En küçük ölçü birimi olarak Planck sabiti, prensipte ulaşabileceğimiz en yüksek kesinliği bize gösteriyor. Bu durum ölçüm aletlerimizin bize sunabileceği pratik kesinlikten öte, kozmosun koyduğu teorik sınıra işaret ediyor.
Ulaşılabilecek en yüksek kesinliğin ilkesel tanımını Heisenberg sunarken, en yüksek doğruluğun ilkesel tanımını Einstein sunuyor. Özel görelilik ilkesine göre, referans sisteminden bağımsız olarak ışık hızı mutlak doğrulukta bir değere sahip. Altın oran olarak bilinen fi sayısı, doğal logaritma tabanı olarak Euler (e) sayısı ve meşhur pi sayısı da mutlak doğruluğun daha eski nicel örneklerinden sayılır.
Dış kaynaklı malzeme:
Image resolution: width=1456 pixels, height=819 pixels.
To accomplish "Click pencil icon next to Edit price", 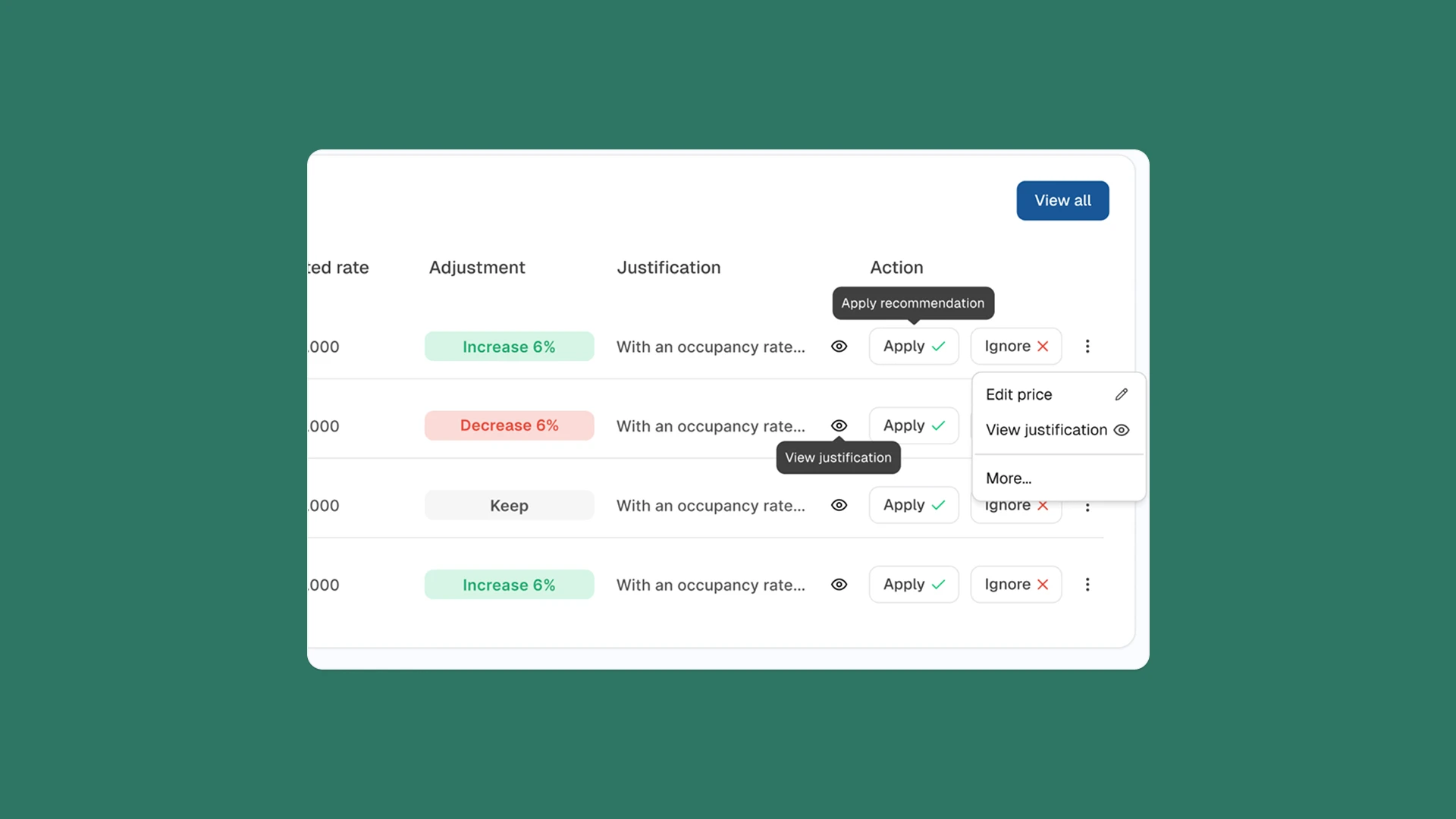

5.39x10-44 s olan Planck zamanı ile kıyaslandığında teorik kesinlik sınırına pratik olarak halen oldukça uzağız. Ancak bu derecede kesinlik, yerçekiminin uzay-zamanda yol açtığı değişimleri çok daha hassas olarak ölçmeye, karanlık madde, kara delikler ve derin uzayla ilgili araştırmaları yeni boyutlara taşımaya yetiyor.